[Items from a pointing dataset]
____
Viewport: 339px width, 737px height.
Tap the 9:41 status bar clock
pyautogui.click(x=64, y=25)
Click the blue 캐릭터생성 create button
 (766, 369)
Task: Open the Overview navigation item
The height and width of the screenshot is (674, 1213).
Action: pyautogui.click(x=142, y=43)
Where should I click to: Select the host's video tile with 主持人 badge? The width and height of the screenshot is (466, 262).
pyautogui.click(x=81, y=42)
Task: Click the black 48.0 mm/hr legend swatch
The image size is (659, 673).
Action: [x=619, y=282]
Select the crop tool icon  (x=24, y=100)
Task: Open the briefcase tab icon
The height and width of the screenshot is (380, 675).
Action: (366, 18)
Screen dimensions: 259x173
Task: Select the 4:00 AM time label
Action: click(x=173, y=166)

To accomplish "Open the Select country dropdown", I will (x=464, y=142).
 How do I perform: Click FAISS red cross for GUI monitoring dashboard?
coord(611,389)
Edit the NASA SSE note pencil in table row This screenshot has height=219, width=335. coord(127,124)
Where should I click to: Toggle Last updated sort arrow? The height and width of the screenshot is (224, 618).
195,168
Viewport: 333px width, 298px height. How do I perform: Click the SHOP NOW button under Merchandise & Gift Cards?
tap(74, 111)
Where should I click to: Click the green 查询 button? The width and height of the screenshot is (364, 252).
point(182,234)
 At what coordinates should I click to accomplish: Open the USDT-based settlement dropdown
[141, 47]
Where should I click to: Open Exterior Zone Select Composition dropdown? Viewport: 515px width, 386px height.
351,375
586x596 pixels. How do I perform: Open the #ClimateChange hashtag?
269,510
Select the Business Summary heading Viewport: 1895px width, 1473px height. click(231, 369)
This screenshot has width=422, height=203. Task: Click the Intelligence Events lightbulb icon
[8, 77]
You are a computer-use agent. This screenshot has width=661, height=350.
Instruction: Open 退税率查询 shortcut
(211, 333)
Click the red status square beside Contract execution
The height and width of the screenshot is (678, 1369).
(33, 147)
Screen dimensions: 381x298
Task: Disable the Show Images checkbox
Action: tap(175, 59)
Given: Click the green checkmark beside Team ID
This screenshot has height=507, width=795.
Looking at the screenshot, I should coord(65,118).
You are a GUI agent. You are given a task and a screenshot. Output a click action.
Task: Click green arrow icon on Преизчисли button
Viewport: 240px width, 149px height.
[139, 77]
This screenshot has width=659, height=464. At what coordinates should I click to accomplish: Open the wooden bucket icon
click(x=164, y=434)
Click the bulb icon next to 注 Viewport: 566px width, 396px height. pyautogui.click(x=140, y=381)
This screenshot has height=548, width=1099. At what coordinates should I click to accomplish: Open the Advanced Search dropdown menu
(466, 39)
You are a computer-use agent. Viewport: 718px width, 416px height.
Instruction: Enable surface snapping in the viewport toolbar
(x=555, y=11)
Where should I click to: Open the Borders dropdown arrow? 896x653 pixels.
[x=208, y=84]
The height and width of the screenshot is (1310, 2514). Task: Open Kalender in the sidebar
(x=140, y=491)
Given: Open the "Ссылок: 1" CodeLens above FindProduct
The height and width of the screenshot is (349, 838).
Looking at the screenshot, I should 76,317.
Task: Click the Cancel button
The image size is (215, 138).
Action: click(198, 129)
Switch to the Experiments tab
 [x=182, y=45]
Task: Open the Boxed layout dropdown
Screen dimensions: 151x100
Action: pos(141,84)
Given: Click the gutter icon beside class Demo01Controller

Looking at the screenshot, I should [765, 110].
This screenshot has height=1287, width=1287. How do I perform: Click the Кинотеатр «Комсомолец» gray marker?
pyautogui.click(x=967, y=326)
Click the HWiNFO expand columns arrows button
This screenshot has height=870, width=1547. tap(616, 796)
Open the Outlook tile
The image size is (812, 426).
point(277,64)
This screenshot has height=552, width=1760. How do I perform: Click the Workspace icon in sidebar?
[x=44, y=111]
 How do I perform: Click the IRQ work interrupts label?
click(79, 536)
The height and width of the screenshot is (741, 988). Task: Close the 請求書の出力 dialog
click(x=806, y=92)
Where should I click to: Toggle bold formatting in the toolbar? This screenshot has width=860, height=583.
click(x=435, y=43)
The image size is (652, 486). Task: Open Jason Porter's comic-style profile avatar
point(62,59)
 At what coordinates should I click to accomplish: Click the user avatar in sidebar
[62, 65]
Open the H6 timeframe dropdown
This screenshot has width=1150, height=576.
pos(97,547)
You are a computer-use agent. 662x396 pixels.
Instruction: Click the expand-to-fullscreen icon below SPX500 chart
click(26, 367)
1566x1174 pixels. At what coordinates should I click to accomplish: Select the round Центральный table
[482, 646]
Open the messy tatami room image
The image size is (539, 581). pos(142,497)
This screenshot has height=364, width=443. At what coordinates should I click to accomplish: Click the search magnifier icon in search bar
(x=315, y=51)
____
### WORK TO BE COMPLETED
Could you render every line of the items above as a JSON list of strings, one string per line, leaving out blank lines?

### EXERCISE ANSWER
[
  "Viewport: 339px width, 737px height.",
  "Tap the 9:41 status bar clock",
  "pyautogui.click(x=64, y=25)",
  "Click the blue 캐릭터생성 create button",
  " (766, 369)",
  "Task: Open the Overview navigation item",
  "The height and width of the screenshot is (674, 1213).",
  "Action: pyautogui.click(x=142, y=43)",
  "Where should I click to: Select the host's video tile with 主持人 badge? The width and height of the screenshot is (466, 262).",
  "pyautogui.click(x=81, y=42)",
  "Task: Click the black 48.0 mm/hr legend swatch",
  "The image size is (659, 673).",
  "Action: [x=619, y=282]",
  "Select the crop tool icon  (x=24, y=100)",
  "Task: Open the briefcase tab icon",
  "The height and width of the screenshot is (380, 675).",
  "Action: (366, 18)",
  "Screen dimensions: 259x173",
  "Task: Select the 4:00 AM time label",
  "Action: click(x=173, y=166)",
  "To accomplish \"Open the Select country dropdown\", I will (x=464, y=142).",
  " How do I perform: Click FAISS red cross for GUI monitoring dashboard?",
  "coord(611,389)",
  "Edit the NASA SSE note pencil in table row This screenshot has height=219, width=335. coord(127,124)",
  "Where should I click to: Toggle Last updated sort arrow? The height and width of the screenshot is (224, 618).",
  "195,168",
  "Viewport: 333px width, 298px height. How do I perform: Click the SHOP NOW button under Merchandise & Gift Cards?",
  "tap(74, 111)",
  "Where should I click to: Click the green 查询 button? The width and height of the screenshot is (364, 252).",
  "point(182,234)",
  " At what coordinates should I click to accomplish: Open the USDT-based settlement dropdown",
  "[141, 47]",
  "Where should I click to: Open Exterior Zone Select Composition dropdown? Viewport: 515px width, 386px height.",
  "351,375",
  "586x596 pixels. How do I perform: Open the #ClimateChange hashtag?",
  "269,510",
  "Select the Business Summary heading Viewport: 1895px width, 1473px height. click(231, 369)",
  "This screenshot has width=422, height=203. Task: Click the Intelligence Events lightbulb icon",
  "[8, 77]",
  "You are a computer-use agent. This screenshot has width=661, height=350.",
  "Instruction: Open 退税率查询 shortcut",
  "(211, 333)",
  "Click the red status square beside Contract execution",
  "The height and width of the screenshot is (678, 1369).",
  "(33, 147)",
  "Screen dimensions: 381x298",
  "Task: Disable the Show Images checkbox",
  "Action: tap(175, 59)",
  "Given: Click the green checkmark beside Team ID",
  "This screenshot has height=507, width=795.",
  "Looking at the screenshot, I should coord(65,118).",
  "You are a GUI agent. You are given a task and a screenshot. Output a click action.",
  "Task: Click green arrow icon on Преизчисли button",
  "Viewport: 240px width, 149px height.",
  "[139, 77]",
  "This screenshot has width=659, height=464. At what coordinates should I click to accomplish: Open the wooden bucket icon",
  "click(x=164, y=434)",
  "Click the bulb icon next to 注 Viewport: 566px width, 396px height. pyautogui.click(x=140, y=381)",
  "This screenshot has height=548, width=1099. At what coordinates should I click to accomplish: Open the Advanced Search dropdown menu",
  "(466, 39)",
  "You are a computer-use agent. Viewport: 718px width, 416px height.",
  "Instruction: Enable surface snapping in the viewport toolbar",
  "(x=555, y=11)",
  "Where should I click to: Open the Borders dropdown arrow? 896x653 pixels.",
  "[x=208, y=84]",
  "The height and width of the screenshot is (1310, 2514). Task: Open Kalender in the sidebar",
  "(x=140, y=491)",
  "Given: Open the \"Ссылок: 1\" CodeLens above FindProduct",
  "The height and width of the screenshot is (349, 838).",
  "Looking at the screenshot, I should 76,317.",
  "Task: Click the Cancel button",
  "The image size is (215, 138).",
  "Action: click(198, 129)",
  "Switch to the Experiments tab",
  " [x=182, y=45]",
  "Task: Open the Boxed layout dropdown",
  "Screen dimensions: 151x100",
  "Action: pos(141,84)",
  "Given: Click the gutter icon beside class Demo01Controller",
  "Looking at the screenshot, I should [765, 110].",
  "This screenshot has height=1287, width=1287. How do I perform: Click the Кинотеатр «Комсомолец» gray marker?",
  "pyautogui.click(x=967, y=326)",
  "Click the HWiNFO expand columns arrows button",
  "This screenshot has height=870, width=1547. tap(616, 796)",
  "Open the Outlook tile",
  "The image size is (812, 426).",
  "point(277,64)",
  "This screenshot has height=552, width=1760. How do I perform: Click the Workspace icon in sidebar?",
  "[x=44, y=111]",
  " How do I perform: Click the IRQ work interrupts label?",
  "click(79, 536)",
  "The height and width of the screenshot is (741, 988). Task: Close the 請求書の出力 dialog",
  "click(x=806, y=92)",
  "Where should I click to: Toggle bold formatting in the toolbar? This screenshot has width=860, height=583.",
  "click(x=435, y=43)",
  "The image size is (652, 486). Task: Open Jason Porter's comic-style profile avatar",
  "point(62,59)",
  " At what coordinates should I click to accomplish: Click the user avatar in sidebar",
  "[62, 65]",
  "Open the H6 timeframe dropdown",
  "This screenshot has width=1150, height=576.",
  "pos(97,547)",
  "You are a computer-use agent. 662x396 pixels.",
  "Instruction: Click the expand-to-fullscreen icon below SPX500 chart",
  "click(26, 367)",
  "1566x1174 pixels. At what coordinates should I click to accomplish: Select the round Центральный table",
  "[482, 646]",
  "Open the messy tatami room image",
  "The image size is (539, 581). pos(142,497)",
  "This screenshot has height=364, width=443. At what coordinates should I click to accomplish: Click the search magnifier icon in search bar",
  "(x=315, y=51)"
]